* [WORK ORDER]
Copying exactly, give the lines in the material below from the one with "Image resolution: width=1372" to the one with "Expand the Cosa", ends included, and nothing besides.
>>>>>
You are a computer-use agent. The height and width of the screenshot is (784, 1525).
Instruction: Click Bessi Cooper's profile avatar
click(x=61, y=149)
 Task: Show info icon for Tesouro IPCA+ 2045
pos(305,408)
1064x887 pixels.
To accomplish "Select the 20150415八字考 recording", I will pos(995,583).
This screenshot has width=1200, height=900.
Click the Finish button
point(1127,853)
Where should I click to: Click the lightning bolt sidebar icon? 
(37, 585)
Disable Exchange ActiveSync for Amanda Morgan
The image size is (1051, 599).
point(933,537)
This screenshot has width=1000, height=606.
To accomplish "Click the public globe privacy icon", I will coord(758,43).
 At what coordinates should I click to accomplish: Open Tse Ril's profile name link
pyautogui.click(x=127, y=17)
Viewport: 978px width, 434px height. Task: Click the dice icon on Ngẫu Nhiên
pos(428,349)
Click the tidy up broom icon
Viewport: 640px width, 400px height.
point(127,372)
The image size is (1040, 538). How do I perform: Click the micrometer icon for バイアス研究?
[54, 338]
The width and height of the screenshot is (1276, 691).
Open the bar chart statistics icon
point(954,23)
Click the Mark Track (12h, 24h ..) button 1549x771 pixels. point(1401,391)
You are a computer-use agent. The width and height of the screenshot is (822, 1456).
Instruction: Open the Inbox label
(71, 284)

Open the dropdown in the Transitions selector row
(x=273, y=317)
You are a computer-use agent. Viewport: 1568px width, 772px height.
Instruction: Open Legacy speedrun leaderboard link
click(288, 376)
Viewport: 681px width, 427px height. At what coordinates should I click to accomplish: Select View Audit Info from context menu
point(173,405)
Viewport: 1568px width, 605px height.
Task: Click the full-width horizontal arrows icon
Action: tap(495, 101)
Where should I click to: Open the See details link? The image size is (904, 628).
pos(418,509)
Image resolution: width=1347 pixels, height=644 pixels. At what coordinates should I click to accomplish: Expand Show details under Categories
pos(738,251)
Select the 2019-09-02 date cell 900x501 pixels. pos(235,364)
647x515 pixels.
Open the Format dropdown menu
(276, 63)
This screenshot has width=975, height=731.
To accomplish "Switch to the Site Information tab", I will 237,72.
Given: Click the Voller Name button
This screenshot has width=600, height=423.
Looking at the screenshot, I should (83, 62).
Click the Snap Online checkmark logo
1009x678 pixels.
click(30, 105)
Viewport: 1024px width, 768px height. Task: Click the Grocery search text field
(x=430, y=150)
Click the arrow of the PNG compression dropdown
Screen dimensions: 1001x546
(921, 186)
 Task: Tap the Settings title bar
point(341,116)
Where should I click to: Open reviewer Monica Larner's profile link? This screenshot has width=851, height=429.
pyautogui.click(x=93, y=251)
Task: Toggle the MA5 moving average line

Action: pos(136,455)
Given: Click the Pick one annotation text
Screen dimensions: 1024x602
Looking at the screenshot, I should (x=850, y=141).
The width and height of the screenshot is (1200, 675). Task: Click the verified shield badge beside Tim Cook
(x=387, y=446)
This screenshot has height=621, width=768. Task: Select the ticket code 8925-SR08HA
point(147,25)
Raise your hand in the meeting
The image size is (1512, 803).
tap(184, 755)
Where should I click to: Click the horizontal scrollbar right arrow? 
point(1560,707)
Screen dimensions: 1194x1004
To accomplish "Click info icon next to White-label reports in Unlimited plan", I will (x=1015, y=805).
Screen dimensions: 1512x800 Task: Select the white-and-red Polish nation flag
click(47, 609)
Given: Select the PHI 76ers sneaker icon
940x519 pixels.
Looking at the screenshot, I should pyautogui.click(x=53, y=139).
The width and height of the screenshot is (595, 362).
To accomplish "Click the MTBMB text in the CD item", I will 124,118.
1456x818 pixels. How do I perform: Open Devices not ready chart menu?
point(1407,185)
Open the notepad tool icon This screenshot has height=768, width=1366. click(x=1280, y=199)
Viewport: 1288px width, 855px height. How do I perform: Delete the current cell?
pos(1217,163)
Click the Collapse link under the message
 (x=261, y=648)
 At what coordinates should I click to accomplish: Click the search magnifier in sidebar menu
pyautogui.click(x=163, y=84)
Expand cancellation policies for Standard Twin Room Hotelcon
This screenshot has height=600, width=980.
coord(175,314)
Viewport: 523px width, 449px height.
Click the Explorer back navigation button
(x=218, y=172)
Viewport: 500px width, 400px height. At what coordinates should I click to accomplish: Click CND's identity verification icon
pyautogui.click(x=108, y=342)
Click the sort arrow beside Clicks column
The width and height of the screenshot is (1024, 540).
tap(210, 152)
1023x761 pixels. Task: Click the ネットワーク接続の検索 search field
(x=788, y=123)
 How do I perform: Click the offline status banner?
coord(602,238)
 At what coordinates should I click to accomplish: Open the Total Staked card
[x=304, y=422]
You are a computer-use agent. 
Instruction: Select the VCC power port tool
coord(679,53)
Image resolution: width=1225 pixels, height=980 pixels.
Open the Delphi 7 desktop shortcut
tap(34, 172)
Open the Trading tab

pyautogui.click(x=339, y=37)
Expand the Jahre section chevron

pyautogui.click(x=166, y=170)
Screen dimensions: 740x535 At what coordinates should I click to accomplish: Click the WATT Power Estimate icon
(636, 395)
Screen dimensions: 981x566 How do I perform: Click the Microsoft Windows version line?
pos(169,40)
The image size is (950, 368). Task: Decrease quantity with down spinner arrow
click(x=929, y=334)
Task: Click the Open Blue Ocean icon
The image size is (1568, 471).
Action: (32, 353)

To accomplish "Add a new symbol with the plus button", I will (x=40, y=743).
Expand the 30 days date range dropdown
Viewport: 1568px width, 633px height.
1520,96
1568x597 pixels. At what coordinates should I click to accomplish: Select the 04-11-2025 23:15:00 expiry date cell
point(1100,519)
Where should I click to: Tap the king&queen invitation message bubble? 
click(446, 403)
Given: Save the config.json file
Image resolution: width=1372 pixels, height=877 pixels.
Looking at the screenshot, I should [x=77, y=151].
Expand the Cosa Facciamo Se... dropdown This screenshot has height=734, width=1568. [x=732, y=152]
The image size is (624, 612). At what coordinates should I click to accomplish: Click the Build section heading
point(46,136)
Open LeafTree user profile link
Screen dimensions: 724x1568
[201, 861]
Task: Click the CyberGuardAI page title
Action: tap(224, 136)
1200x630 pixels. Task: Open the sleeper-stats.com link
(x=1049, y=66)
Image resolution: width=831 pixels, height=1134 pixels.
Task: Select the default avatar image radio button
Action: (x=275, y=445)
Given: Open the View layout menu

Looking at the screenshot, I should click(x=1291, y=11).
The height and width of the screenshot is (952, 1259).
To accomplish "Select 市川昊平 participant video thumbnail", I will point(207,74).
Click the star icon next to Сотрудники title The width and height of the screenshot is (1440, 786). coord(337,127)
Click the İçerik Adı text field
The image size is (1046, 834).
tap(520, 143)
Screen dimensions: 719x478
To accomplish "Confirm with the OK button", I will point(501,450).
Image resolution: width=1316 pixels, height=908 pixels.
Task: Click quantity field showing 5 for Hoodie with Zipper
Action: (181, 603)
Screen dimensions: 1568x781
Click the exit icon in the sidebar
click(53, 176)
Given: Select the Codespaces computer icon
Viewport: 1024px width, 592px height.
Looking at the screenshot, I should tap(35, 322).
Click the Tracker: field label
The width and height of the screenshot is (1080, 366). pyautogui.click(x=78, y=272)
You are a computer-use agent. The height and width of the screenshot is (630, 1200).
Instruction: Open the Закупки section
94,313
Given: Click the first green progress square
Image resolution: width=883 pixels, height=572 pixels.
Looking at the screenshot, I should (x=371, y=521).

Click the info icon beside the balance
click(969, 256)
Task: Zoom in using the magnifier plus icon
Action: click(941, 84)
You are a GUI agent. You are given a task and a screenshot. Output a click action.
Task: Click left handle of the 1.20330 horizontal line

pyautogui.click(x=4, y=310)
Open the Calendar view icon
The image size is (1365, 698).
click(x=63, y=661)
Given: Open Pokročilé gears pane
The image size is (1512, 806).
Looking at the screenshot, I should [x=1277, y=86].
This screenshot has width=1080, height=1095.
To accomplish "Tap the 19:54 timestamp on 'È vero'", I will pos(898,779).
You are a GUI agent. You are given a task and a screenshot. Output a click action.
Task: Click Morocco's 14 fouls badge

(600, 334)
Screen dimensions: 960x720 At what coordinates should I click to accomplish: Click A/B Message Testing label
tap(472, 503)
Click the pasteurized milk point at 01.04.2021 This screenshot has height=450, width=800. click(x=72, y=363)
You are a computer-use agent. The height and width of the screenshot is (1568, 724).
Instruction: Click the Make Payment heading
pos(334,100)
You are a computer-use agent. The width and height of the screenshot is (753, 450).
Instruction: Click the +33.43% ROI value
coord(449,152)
<<<<<
* [ANSWER BOX]
Image resolution: width=1372 pixels, height=877 pixels.
Looking at the screenshot, I should [x=77, y=151].
Expand the Cosa Facciamo Se... dropdown This screenshot has height=734, width=1568. [x=732, y=152]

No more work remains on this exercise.